Business groups argue that the Ballot Initiative will add further burdens. The National Federation of Independent Business (NFIB), a small business association, wrote a letter to the Californians for Consumer Privacy on May 5, 2020, requesting the Privacy Initiative be withdrawn from consideration. Citing existing confusion involved with CCPA compliance, and the impact of compliance costs during a period of “hardship caused by the COVID-19 virus,” the NFIB stated that the Ballot Initiative would “impose additional burdens on employers and job seekers and harm the state economy at a time when we need to support the recovery.”

Despite business concerns directed at the Privacy Initiative, the California legislature is also moving to add business burdens to CCPA, not provide companies with relief.  A California State Assembly bill, AB-3119, is working its way through the state legislature. The bill, if passed, would substitute the definition of a “sale” under the CCPA with the term “share” and replace the definition of “sale.” AB-3119 defines “share” to mean, subject to specified exceptions, renting, releasing, disclosing, disseminating, making available, transferring, or otherwise communicating orally, in writing, or by electronic or other means, a consumer’s personal information by the business to another business or a third party and would define “sell” to mean sharing for monetary or other valuable consideration.

The bill would prohibit a business from collecting, sharing, retaining, or using a consumer's personal information if specified requirements are not met.
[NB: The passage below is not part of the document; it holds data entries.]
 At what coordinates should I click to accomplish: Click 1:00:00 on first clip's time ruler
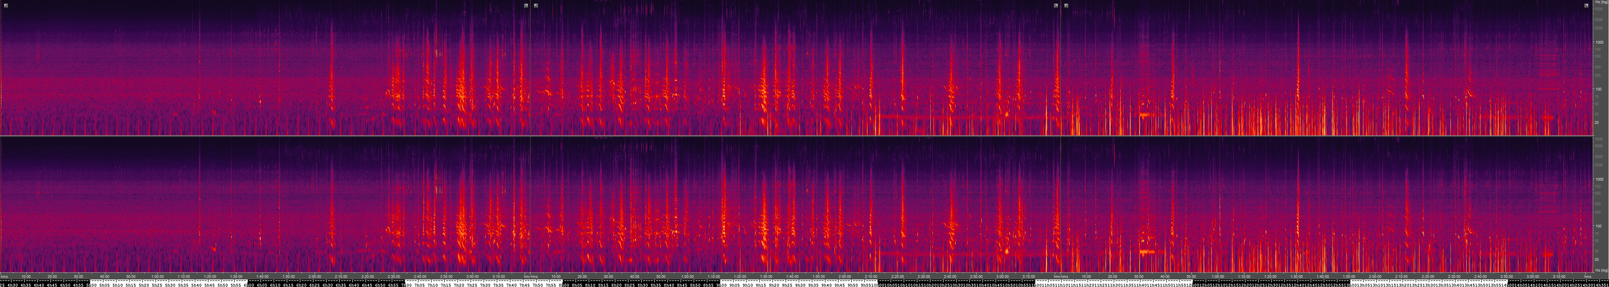[x=157, y=276]
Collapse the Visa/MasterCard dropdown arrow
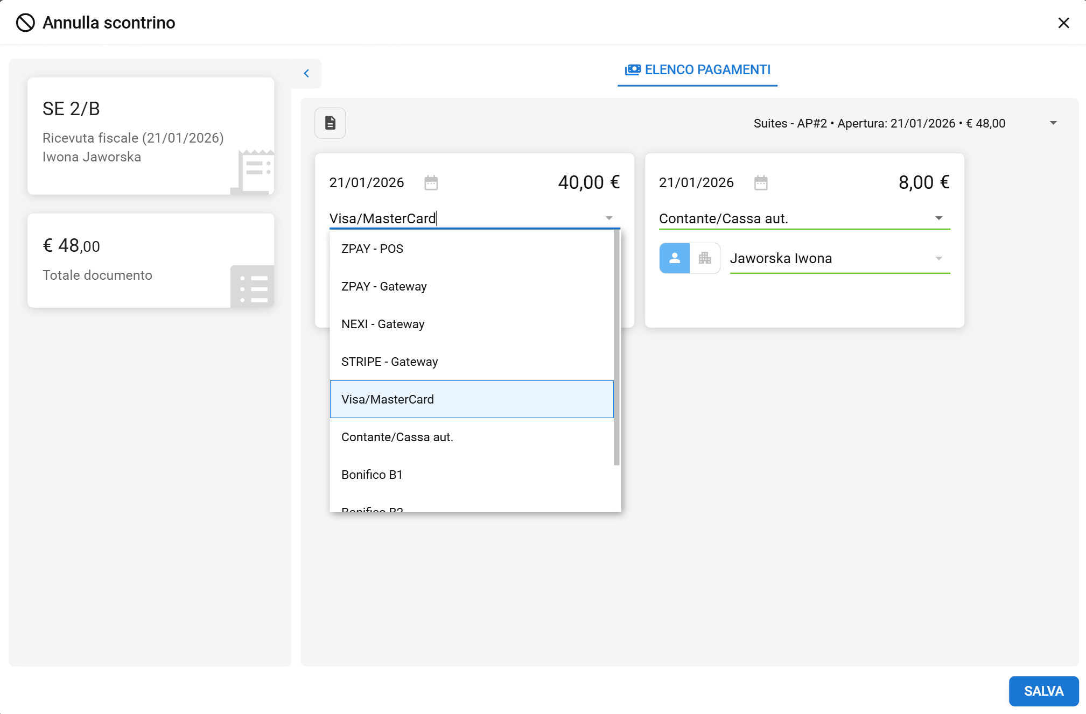Viewport: 1086px width, 714px height. (609, 218)
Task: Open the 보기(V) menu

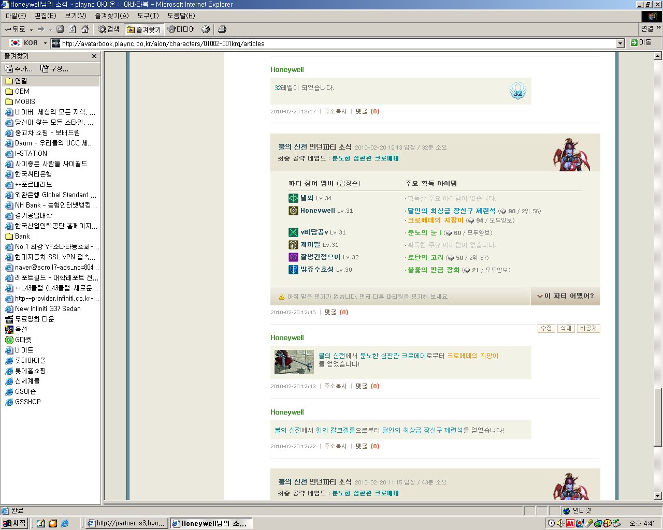Action: tap(76, 16)
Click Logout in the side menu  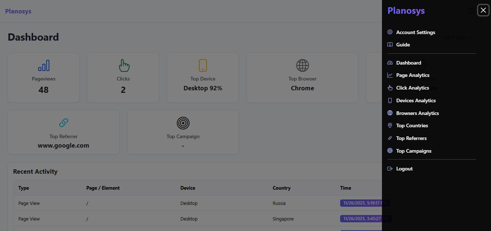click(404, 168)
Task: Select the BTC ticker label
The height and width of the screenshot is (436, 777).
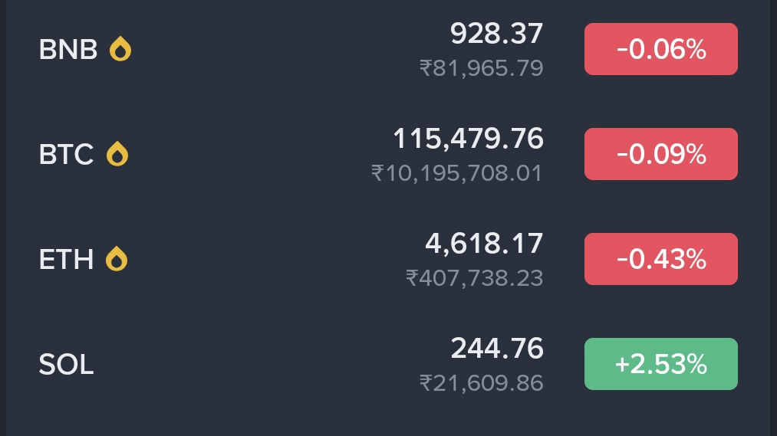Action: coord(67,155)
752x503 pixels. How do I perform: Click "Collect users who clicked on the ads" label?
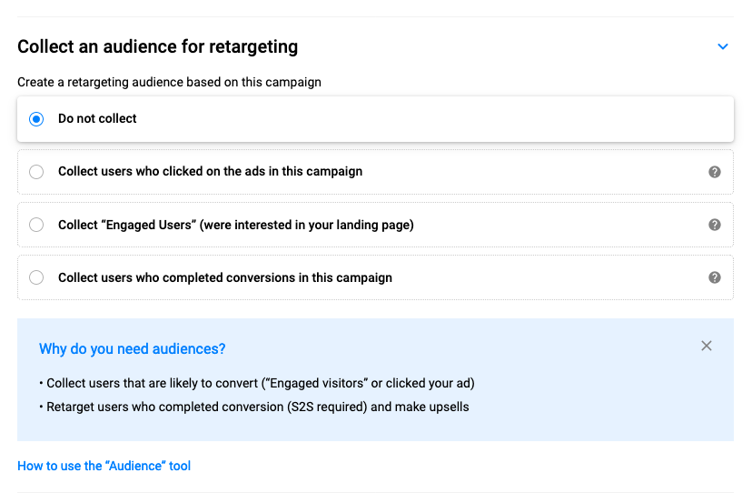pyautogui.click(x=210, y=171)
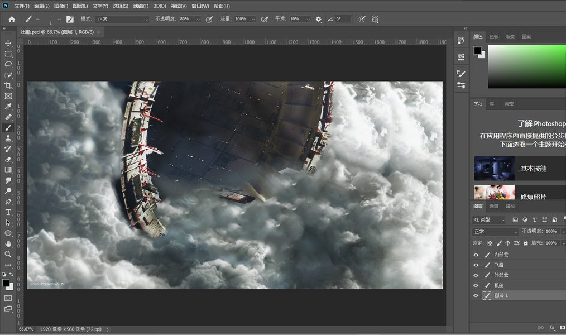Screen dimensions: 566x335
Task: Switch to the 通道 tab
Action: (494, 206)
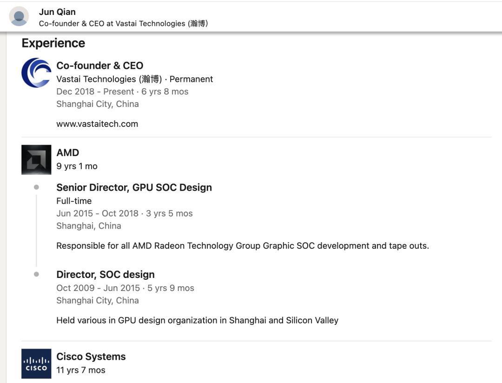The height and width of the screenshot is (383, 502).
Task: Click Vastai Technologies · Permanent company line
Action: (134, 79)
The bill would create an assessment of whether collecting, sharing, retaining, or using a consumer’s personal information “is reasonably necessary to provide a service or conduct an activity that a consumer has requested.”  In addition, AB 3119 would prohibit a business from sharing personal information without affirmative consent to the sharing of information. Entities would need to procure a consumer's opt-in consent separately from any other permission or consent.

As entities continue to navigate the economic crisis and the pandemic, compliance with California privacy laws may yet become more complicated. The Ballot Initiative and the legislative proposal, AB-3119, would create more obligations for businesses, grant more rights to consumers, and require changes in practice that were molded for the CCPA as it exists. While California’s privacy landscape awaits enforcement of the CCPA, the Privacy Initiative and state legislature propose shaking it up - again.